PROVIDED DATA ::

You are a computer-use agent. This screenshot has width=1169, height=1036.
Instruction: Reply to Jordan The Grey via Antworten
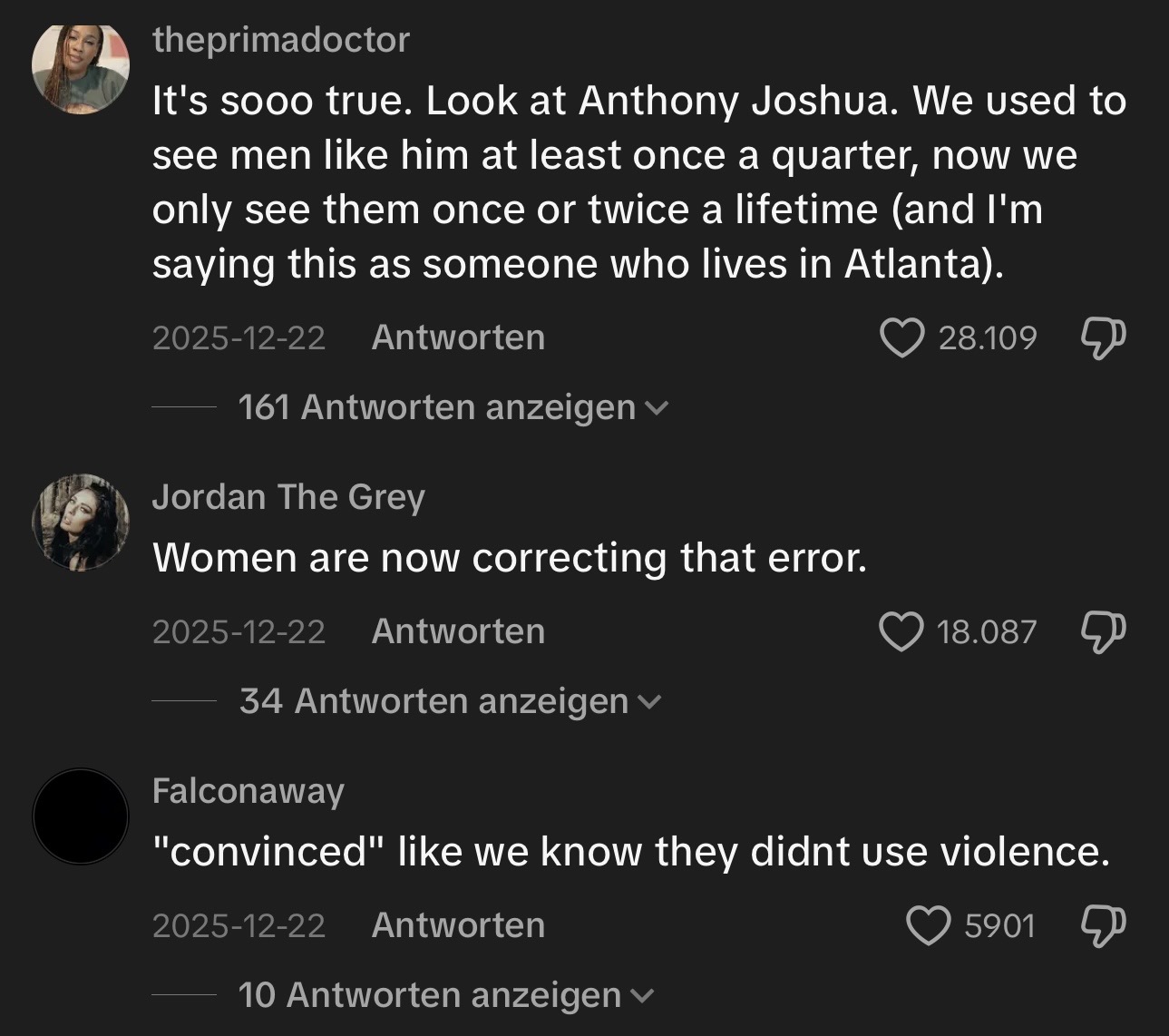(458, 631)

==

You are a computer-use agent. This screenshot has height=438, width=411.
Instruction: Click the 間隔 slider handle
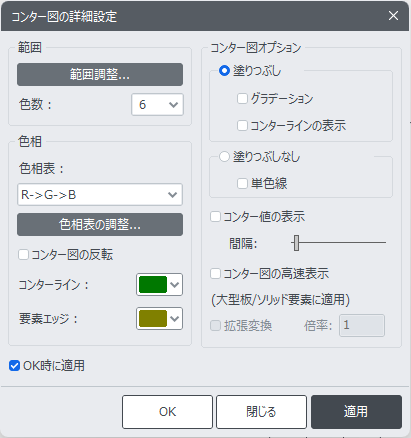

REQUIREMENT ::
If a line in the records above contains the word "height", copy it.

SOLUTION TO THE EXERCISE ::
You are a computer-use agent. This screenshot has width=1169, height=1036.
You are a computer-use agent. This screenshot has height=438, width=411.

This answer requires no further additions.